▸ **Task requirements**: Go over the material below and report every line that contains the word "agent".

▸ **Source records**:
━━━━

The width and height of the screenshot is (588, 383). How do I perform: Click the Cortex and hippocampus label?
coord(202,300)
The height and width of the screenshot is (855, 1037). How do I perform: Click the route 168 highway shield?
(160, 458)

━━━━

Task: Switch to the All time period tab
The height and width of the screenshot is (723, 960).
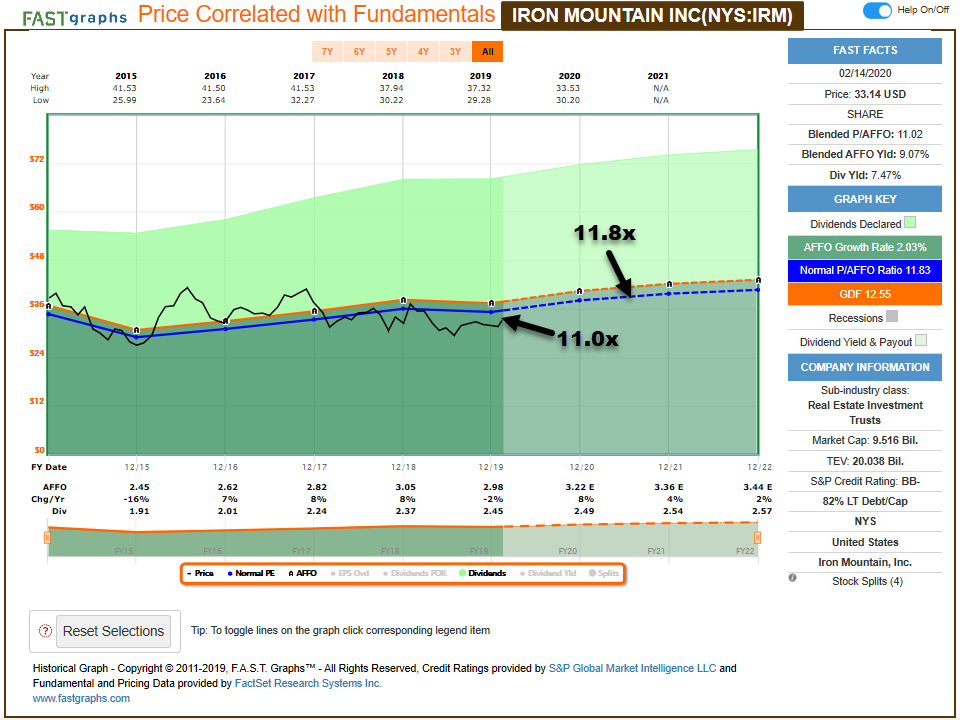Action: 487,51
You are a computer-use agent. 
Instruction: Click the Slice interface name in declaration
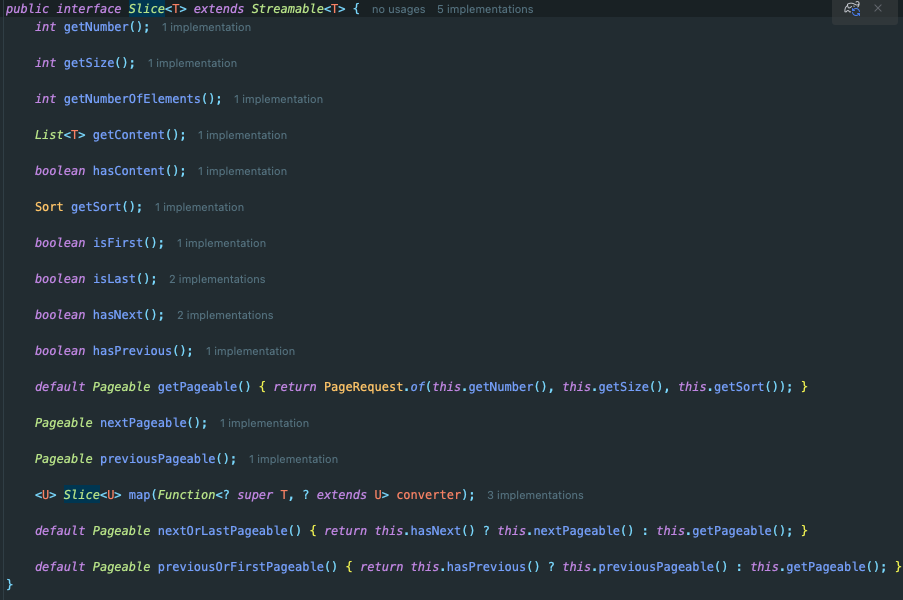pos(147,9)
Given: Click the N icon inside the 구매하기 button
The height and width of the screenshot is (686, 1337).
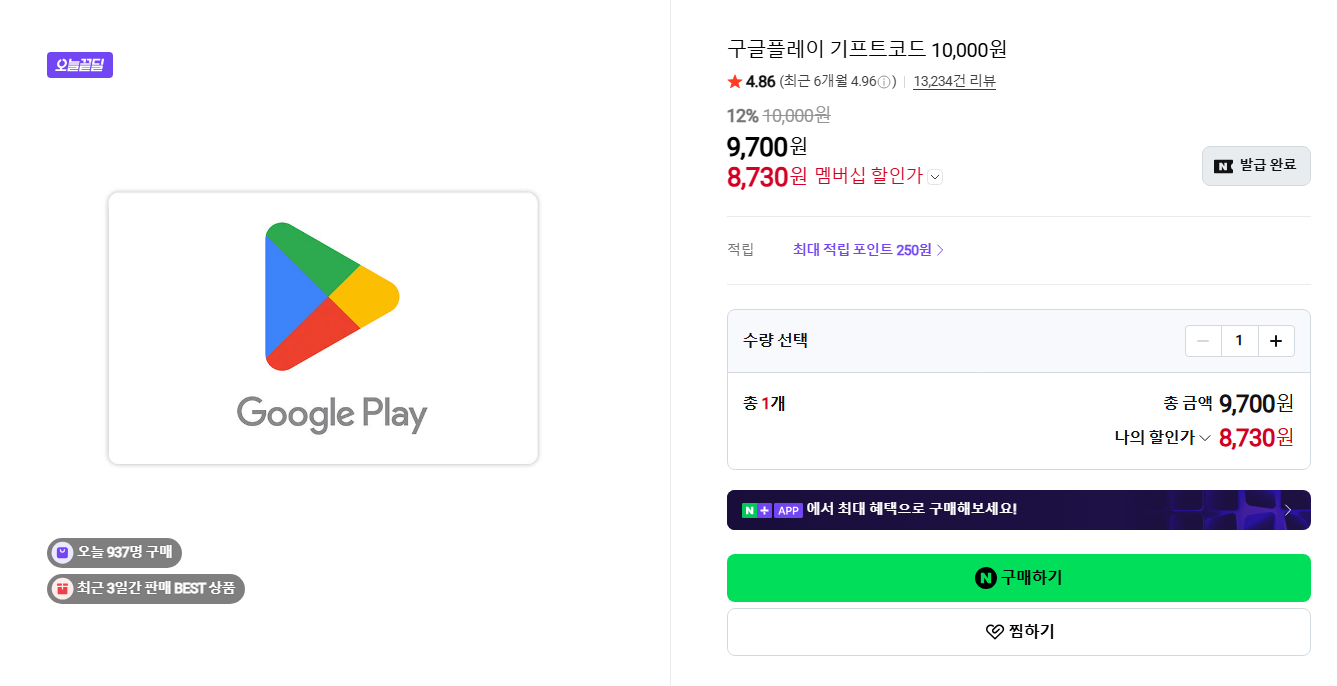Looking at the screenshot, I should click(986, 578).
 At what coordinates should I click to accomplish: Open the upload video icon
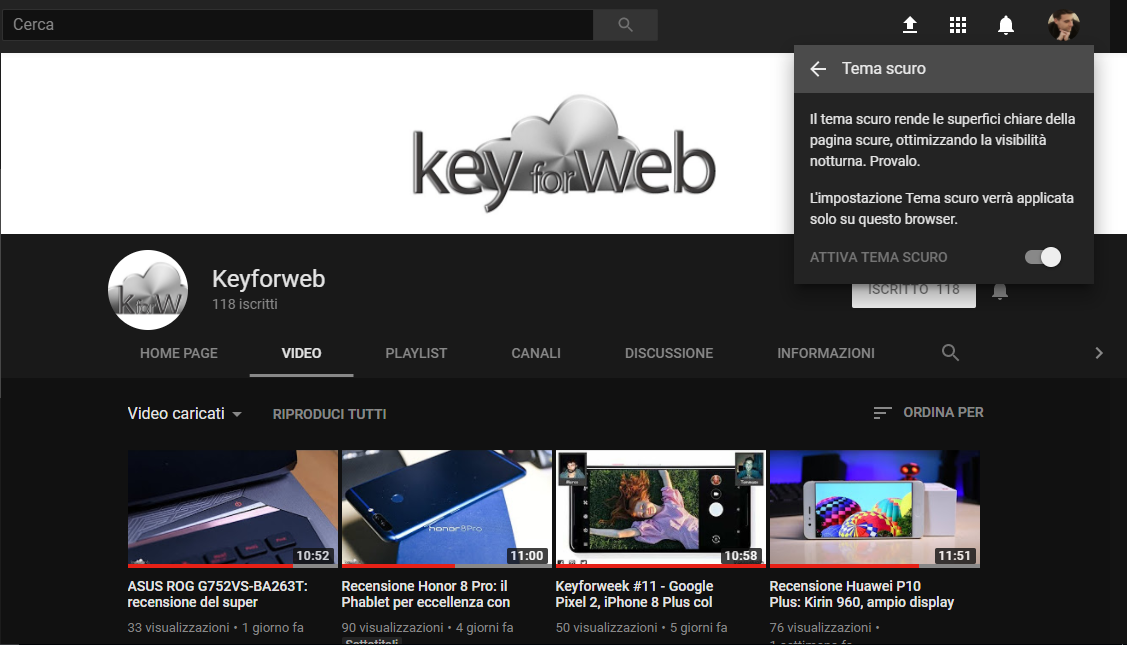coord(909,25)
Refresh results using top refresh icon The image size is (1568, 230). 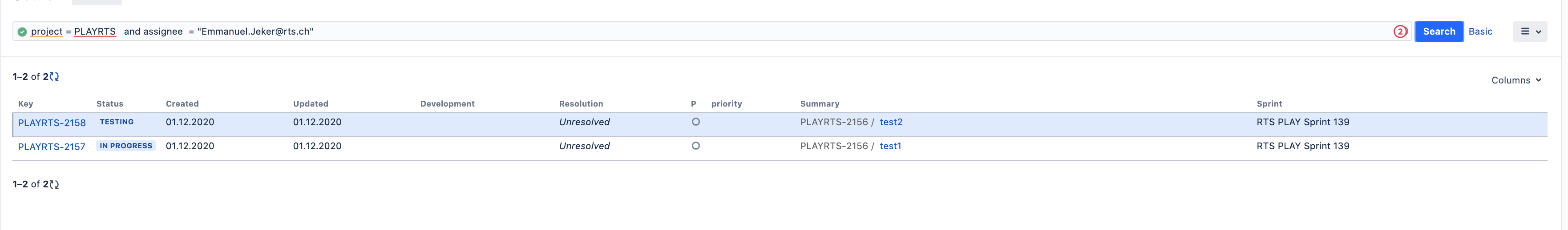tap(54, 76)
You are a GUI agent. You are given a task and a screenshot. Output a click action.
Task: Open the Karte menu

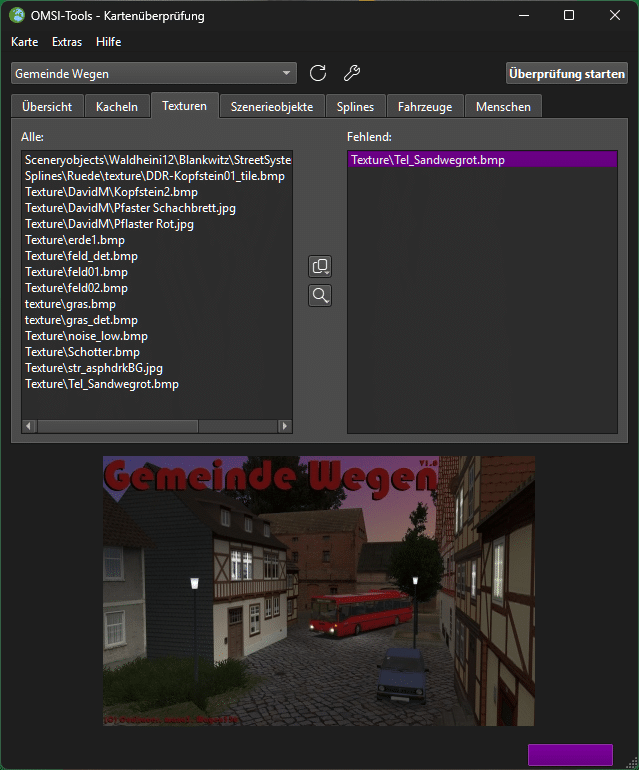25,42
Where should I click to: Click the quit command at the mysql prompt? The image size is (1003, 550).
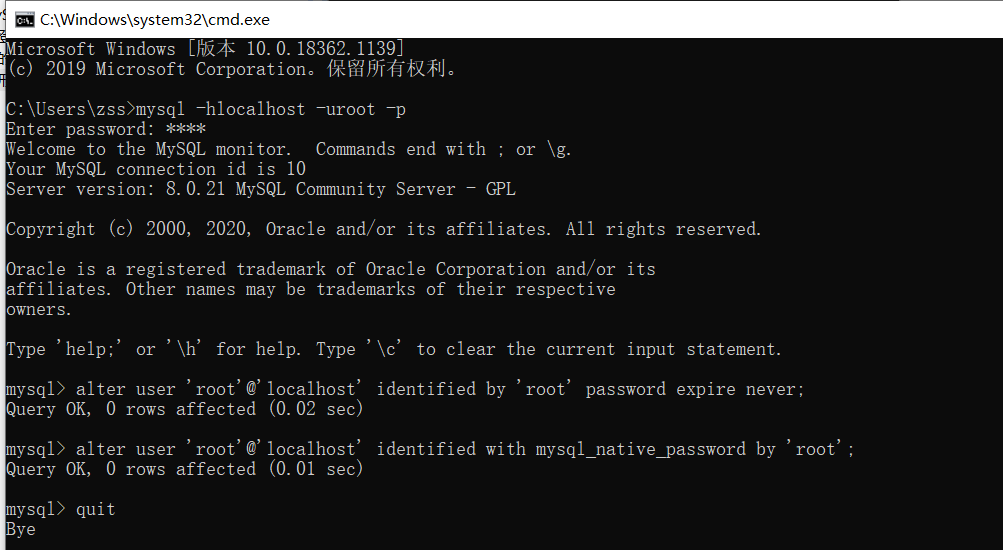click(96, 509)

━━━━

▸ **Result for this exercise**:
You are a computer-use agent. 
You are a GUI agent. You are given a task and a screenshot. Output a click action.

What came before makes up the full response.